Per scoprire come, bisogna rivolgersi a chi li fa. E bisogna anche sapere che il prosciutto triestino ha un nome: Masè. Presente sul mercato da più di cent’anni, è il marchio storico della gastronomia triestina. Propone dal 1870 specialità di salumeria che interpretano la storia e i sapori del territorio. Masè è arrivato anche sulle guide del Gambero Rosso, poiché «tanti punti vendita non hanno intaccato la qualità del prosciutto». Dall’azienda spiegano che «viene effettuata una prima lenta cottura a vapore, successivamente le cosce vengono fiammate a 200 gradi per conferire i particolari aromi caratteristici di questo prodotto, unico nel suo genere. Così il prosciutto alla brace guadagna il suo inconfondibile sapore semplice e raffinato».
I CEVAPCICI
I cevapcici sono un piatto a base di carne trita di manzo e agnello speziata, tipico della gastronomia balcanica ma che trova casa anche a Trieste. Queste buonissime polpettine sono di solito cotte sulla griglia ma danno il meglio se fatte sulla brace, e servite con cipolla cruda tritata, pane tostato e l’immancabile ajvar, una salsa a base di peperoni, o con rafano e senape. Secondo l’autore serbo Branislav Nušić, vennero serviti per la prima volta a Belgrado intorno al 1860, in una trattoria nei pressi del Grande Mercato. Il proprietario era un tale Živko, che ne vendette così tanti e si arricchì talmente da riuscire a costruirsi una chiesa. Alleluja al cevapo! Tradizionalmente si vendono come cibo di strada, serviti dentro speciali pagnotte dette somun. Ed è proprio di cibo di strada che tocca parlare se si vuole approfondire la conoscenza della Trieste da tavola. Perchè il fast-food i triestini se l’erano inventato molto prima degli americani!

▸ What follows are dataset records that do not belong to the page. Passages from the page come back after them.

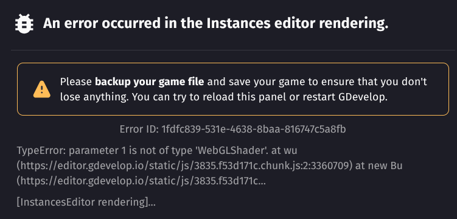The image size is (457, 219).
Task: Open the truncated editor.gdevelop.io URL on the third line
Action: coord(141,181)

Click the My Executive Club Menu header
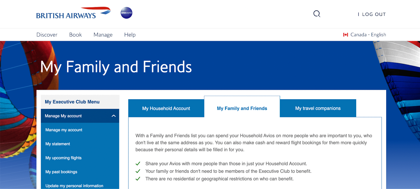pyautogui.click(x=72, y=102)
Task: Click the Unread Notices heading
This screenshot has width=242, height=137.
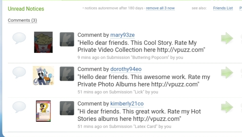Action: tap(26, 9)
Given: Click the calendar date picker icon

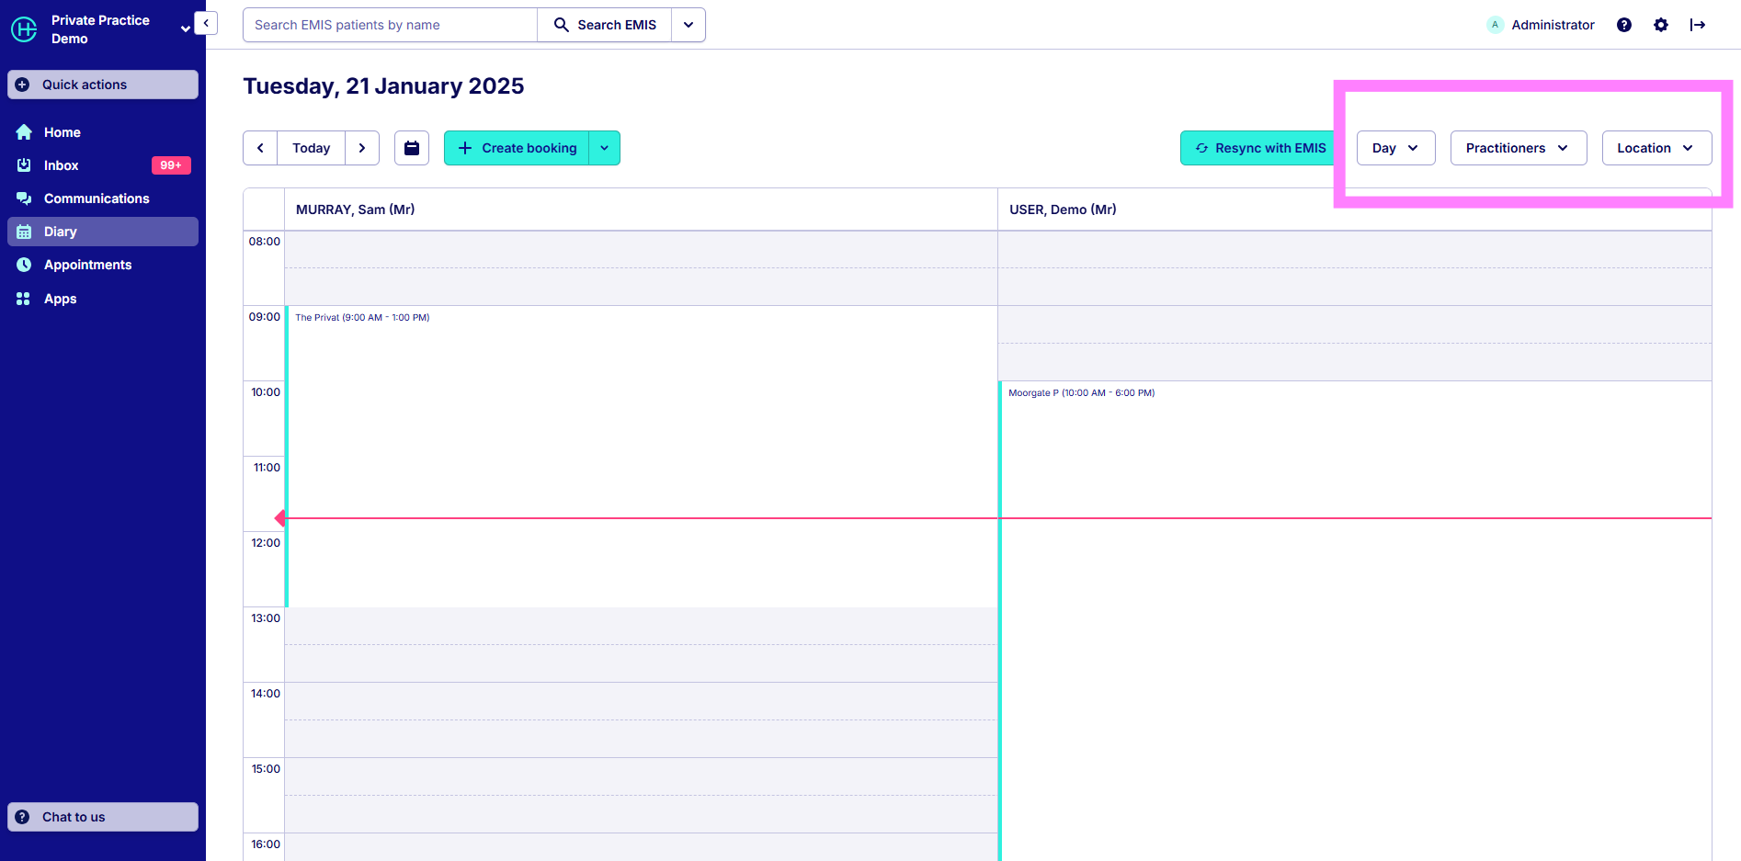Looking at the screenshot, I should point(412,148).
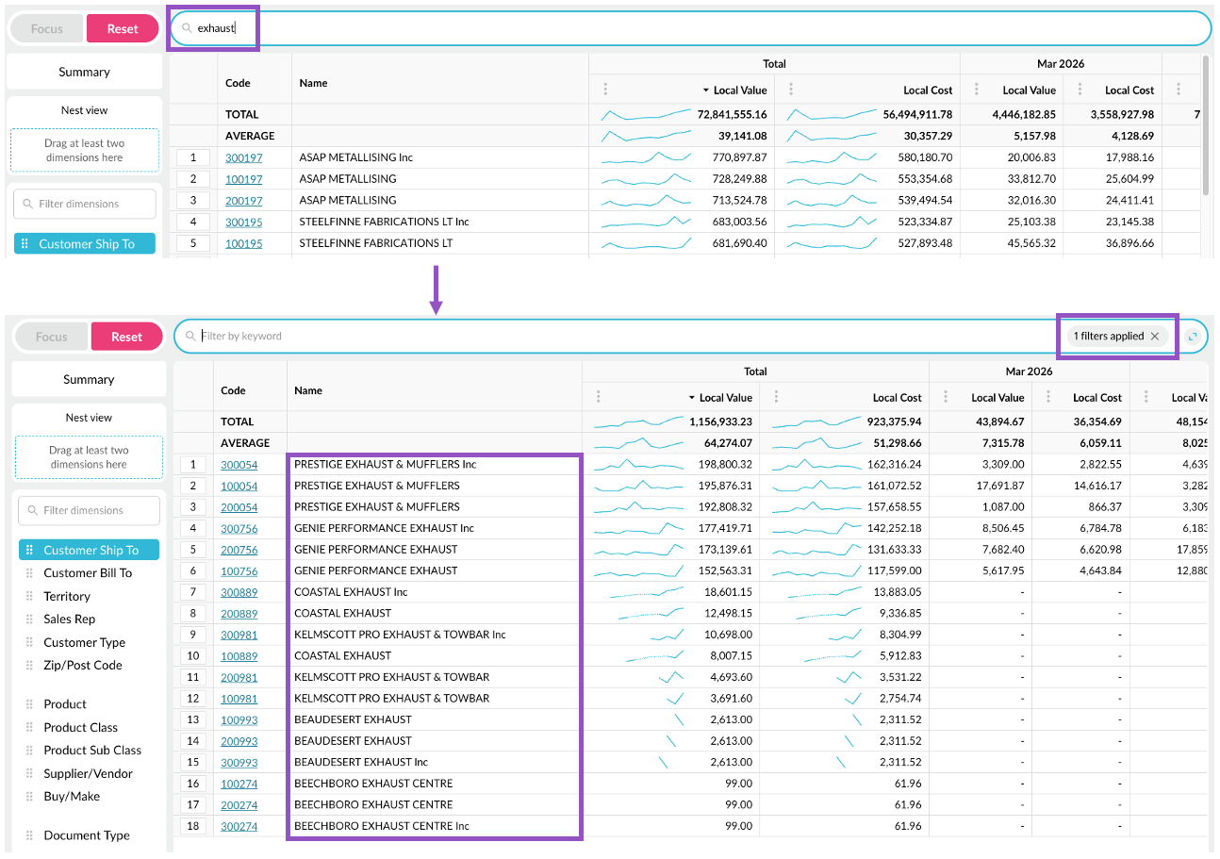Open customer code 300054 link
The image size is (1220, 859).
tap(239, 465)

LA CARNE A TRIESTE: IL FAST-FOOD PRIMA DEGLI AMERICANI
Quando Trieste era una “metropoli” asburgica, porto franco dell’Impero, la gente che veniva dal mare o che scendeva “a giornata” dalle montagne – non potendo portarsi merende e “schiscette” da ufficio – aveva bisogno di addentare qualcosa di rapido e nutriente. È così che Trieste ha iniziato a offrire una fitta rete di punti di ristoro dove marinai e scaricatori fanno il “rebechin“: uno spuntino di metà mattinata per resistere ai duri turni di lavoro. Ecco allora i vari buffet di origine napoleonica, dove salsicce, costine, bolliti di maiale occhieggiano da pentoloni e caldaiette. Si mangia nei piatti seduti ai piccoli tavolini o in piedi, infilando la carne in una semplice rosetta, approfittando di crauti, senape e cren, cioè radice di rafano fresco grattugiata al momento.
LA CARNE A TRIESTE: INFRATTARSI TRA LE OSMIZE
Se volete davvero conoscere l’anima di strada di Trieste, dovete però perdervi nell’altipiano carsico alla ricerca delle osmize. Sono chiamate così dal termine sloveno “osem” che significa otto: erano infatti questi i giorni anticamente concessi ai contadini del Carso per vendere in casa il sovrappiù della propria produzione. Le osmize si riconoscono già lungo la strada, dove vengono appese frasche di edera in modo da indicare – solitamente con una freccia rossa – la via durante il periodo di apertura. Non si tratta di osterie ma di cantine, pergolati e portici in cui i contadini aprono tavolacci di legno e panche, allestiscono taverne temporanee per mangiare salumi e formaggi o per brindare col vino della casa -spesso Malvasia, Terrano e Refosco. Sicuramente spartane, le osmize offrono però prodotti genuini. Se vi piace l’idea del km zero, qui stiamo parlando veramente di decine di metri: le uova delle galline che vedete razzolare davanti a voi sono le stesse che potrete gustare sode. Fra l’altro, si dice aiutino a smaltire i bicchieri di troppo.
LA CARNE A TRIESTE: LE OSMIZE DEL TERZO MILLENNIO
Oggi l’apertura delle frasche varia da Comune a Comune, secondo un preciso regolamento alla cui base sta il quantitativo prodotto in ettolitri. «Per tanta produzione, tanti giorni d’apertura», spiega da Longera Damjan Glavina, la cui frasca apre in maggio. Mentre Franc e Tomaz da Malchina affermano orgogliosi: «noi proponiamo ai nostri clienti solo prosciutti e salami caserecci ricavati dalla macellazione di una cinquantina di maiali che alleviamo personalmente ogni anno». Le osmize del terzo millennio, oltre ai tradizionali ramoscelli di edera, si possono trovare grazie all’aiuto di app, mappe (disponibili nelle edicole locali a prezzi simbolici) e siti, tra cui osmize.net e osmize.it.
Tra le più apprezzate quella di Benjamin Zidarich a Prepotto, nota per i vini. Sempre lì vicino anche Gabrovec, osmiza amatissima dal musicista Vinicio Capossela, che la frequenta nel suo girovagare triestino. E poi Boris, a Medeazza, coi suoi crostoni caldi al lardo, o Fabec, a Malchina, dove fanno un’ottima pancetta cotta col finocchietto. Per gli amanti dei formaggi da non perdere Starec, a Bagnoli, che li serve con gelato al lampone, e Pernarcich, a Visogliano. Una vista impagabile si gode poi dalle osmize affacciate sui terrazzamenti di Contovello: una su tutte Verginella, da Stubelj, sotto gli ulivi di San Pelagio.
Oppure da Ferluga, a Roiano, vicina al centro città, il cui balcone offre un panoramico scorcio sul Golfo di Trieste. Ma ce ne sono tante altre e ognuna ha la sua particolarità. La caccia è aperta, vale la pena spendere qualche ora a perdersi tra le frasche!